▶ URAIAN TUGAS: Lanjutkan teks tentang nepo baby di bawah ini, dimulai tepat setelah kalimat terakhirnya.

▶ TEKS DOKUMEN:
Nepo baby adalah akronim dari nepotism baby atau anak nepotisme. Individu yang mendapat keuntungan dari nepotisme itu disebut nepo baby. Individu tersebut meraih kedudukan berkat kekuatan atau pengaruh orang tua, yang sudah mapan di bidang tertentu. Istilah nepo baby dipopulerkan New York Magazine. Majalah tersebut mengeluarkan edisi khusus akhir tahun 2022 yang mengangkat nepo baby dalam industri hiburan Hollywood. Selain di dunia hiburan, anak-anak nepotisme itu lazim ditemukan dalam dunia bisnis dan politik.
Bahkan, sejarawan dan penulis buku First Family: George Washington’s Heirs and the Making of America, Cassandra A. Good dalam tulisannya di Time mengutip survei YouGov pada Februari 2023, menyebut dari 10 bidang, politik merupakan bidang dengan jumlah responden terbanyak yang menyatakan nepotisme sangat umum (53%).
Lembaga riset yang berpusat di Dubai, Uni Emirat Arab, Real Research pernah mengadakan survei online tentang opini publik terkait nepo baby. Survei itu dilakukan pada 19-26 April 2023 terhadap 20.000 peserta laki-laki dan perempuan berusia 21 hingga 99 tahun, dengan partisipasi lebih dari 50 negara, termasuk Indonesia.
Survei itu menyebut, politik dan pemerintahan paling rentan terhadap nepotisme, dibandingkan sektor lainnya, dengan 12%. Diikuti bidang bisnis dan keuangan (10%), olahraga (10%), perhotelan dan pariwisata (9%), fesyen (9%), hiburan dan media (8%), hukum (6%), militer dan penegakan hukum (7%), pendidikan (6%), real estate (5%), kedokteran (5%), dan lain-lain (13%).

▶ DATA YANG DISEDIAKAN:
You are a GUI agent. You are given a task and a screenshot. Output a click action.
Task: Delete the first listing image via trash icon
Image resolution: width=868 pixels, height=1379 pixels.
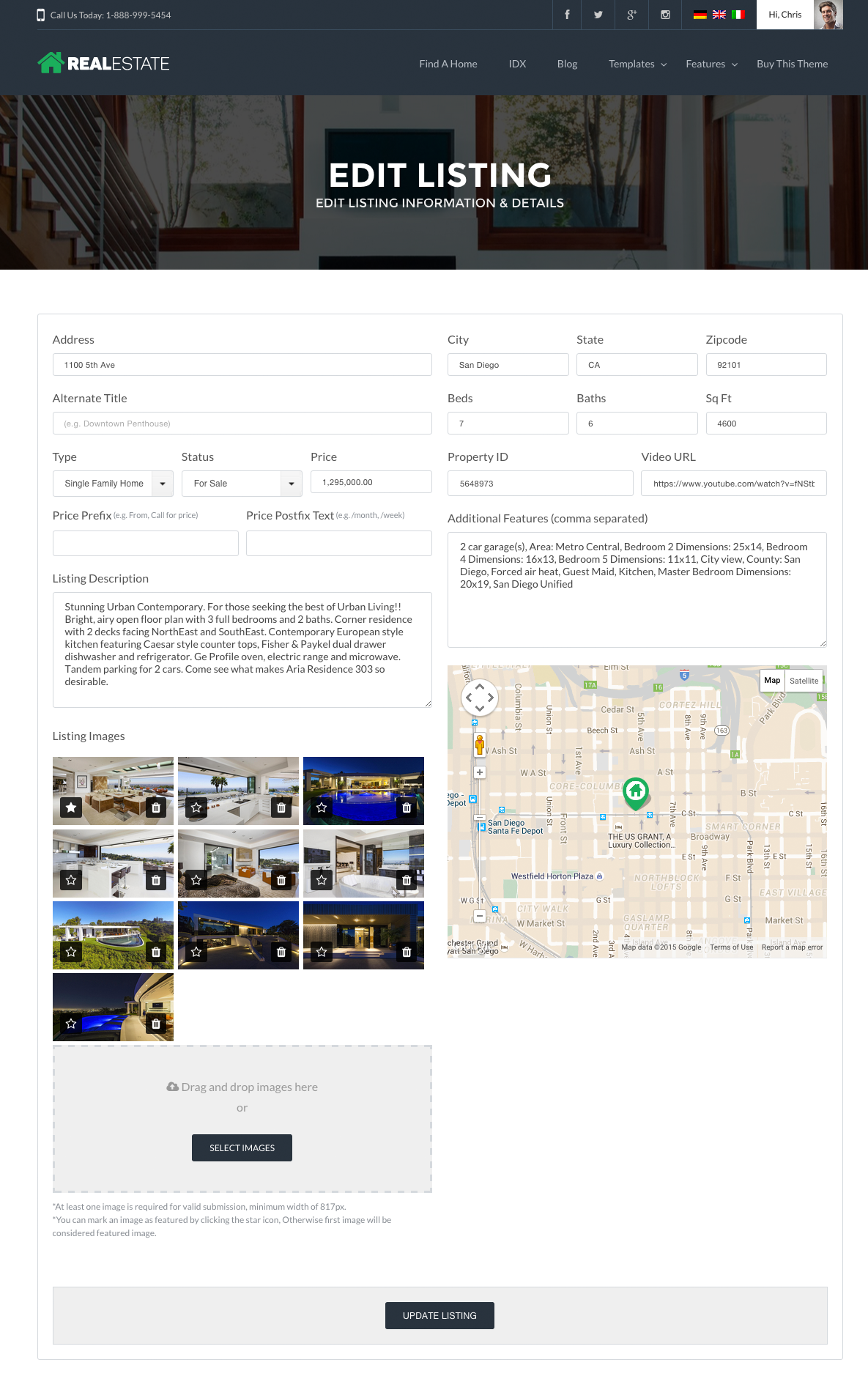coord(156,807)
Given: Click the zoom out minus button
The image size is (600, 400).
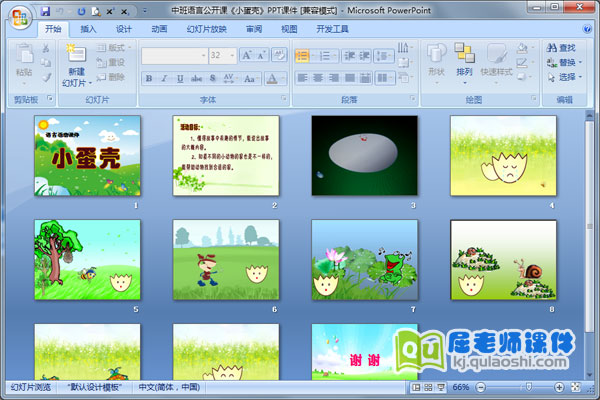Looking at the screenshot, I should [x=481, y=387].

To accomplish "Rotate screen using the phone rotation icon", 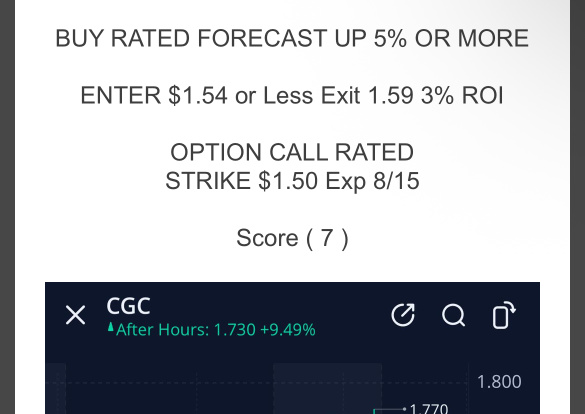I will pyautogui.click(x=504, y=314).
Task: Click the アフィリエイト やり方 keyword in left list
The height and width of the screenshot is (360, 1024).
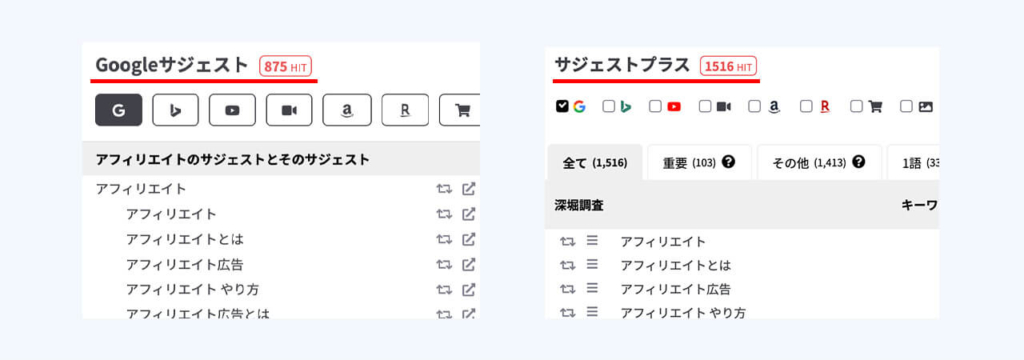Action: pyautogui.click(x=193, y=289)
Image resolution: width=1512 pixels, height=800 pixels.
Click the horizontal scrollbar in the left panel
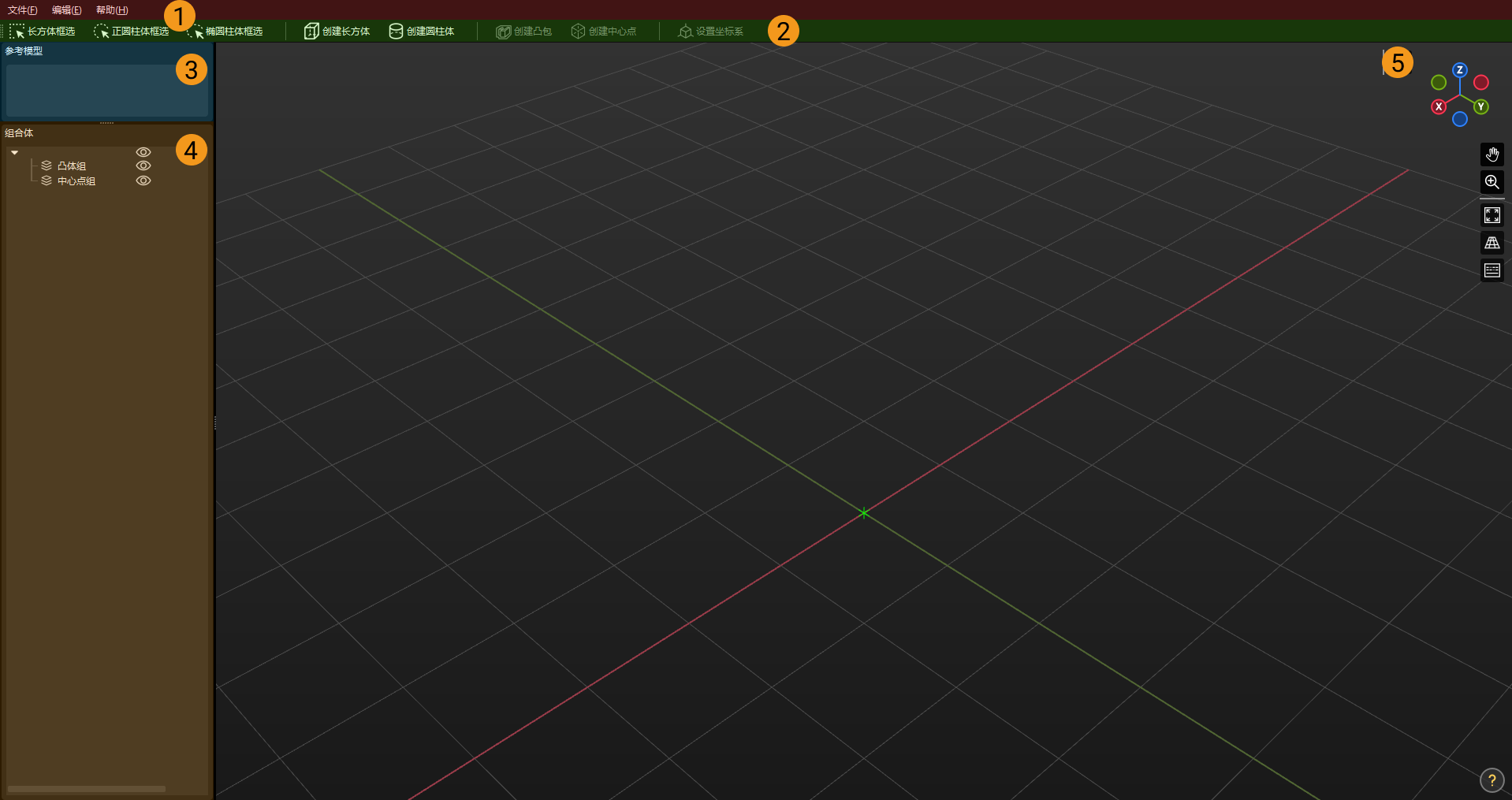coord(87,788)
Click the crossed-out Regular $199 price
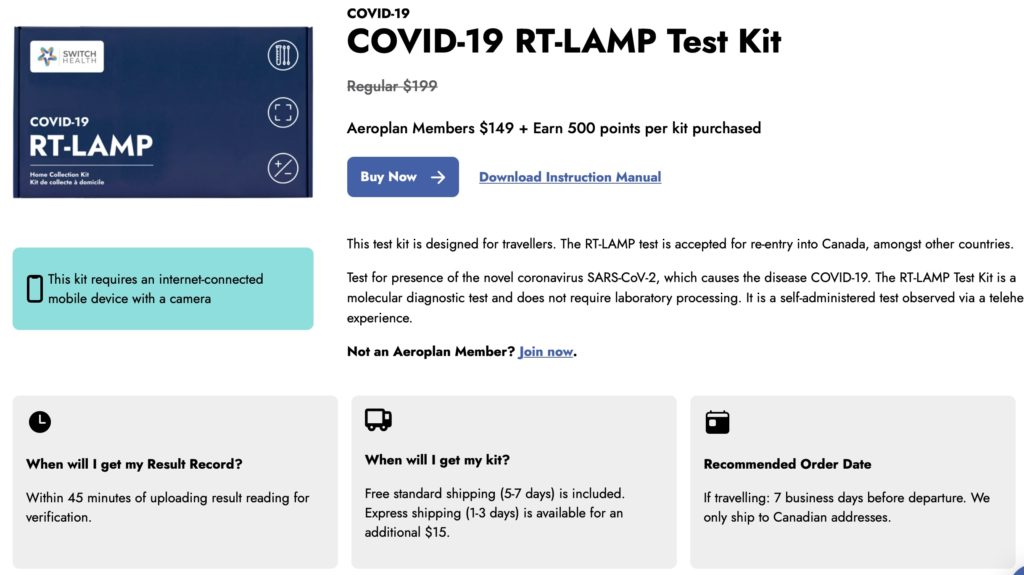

▶ JAWABAN TERTULIS:
Dalam bidang politik, di Indonesia praktik nepo baby kerap terjadi dalam suksesi pemerintahan daerah atau partai politik. Di Amerika Serikat, nepo baby pun terkesan lumrah. Good menulis di Time bahwa selama dua dekade terakhir, politik kepresidenan Amerika sulit melepaskan diri dari kekuatan ikatan keluarga.
“Bill, Hillary, dan bahkan Chelsea Clinton; George HW, George W, dan Jeb Bush; Donald, Eric, dan Don Trump Jr, ditambah Jared dan Ivanka Kushner,” tulis Good, menyebut nama-nama pejabat Negara Paman Sam yang punya hubungan kekerabatan.
Nepotisme pun sudah dipraktikan sejak Presiden Amerika Serikat pertama, George Washington. Ia memang tak punya anak kandung. Namun, menurut Good, ia masih punya banyak anggota keluarga yang dapat mengambil keuntungan dari ikatan mereka dengannya. Paling menonjol secara politik adalah keponakannya, Bushrod Washington.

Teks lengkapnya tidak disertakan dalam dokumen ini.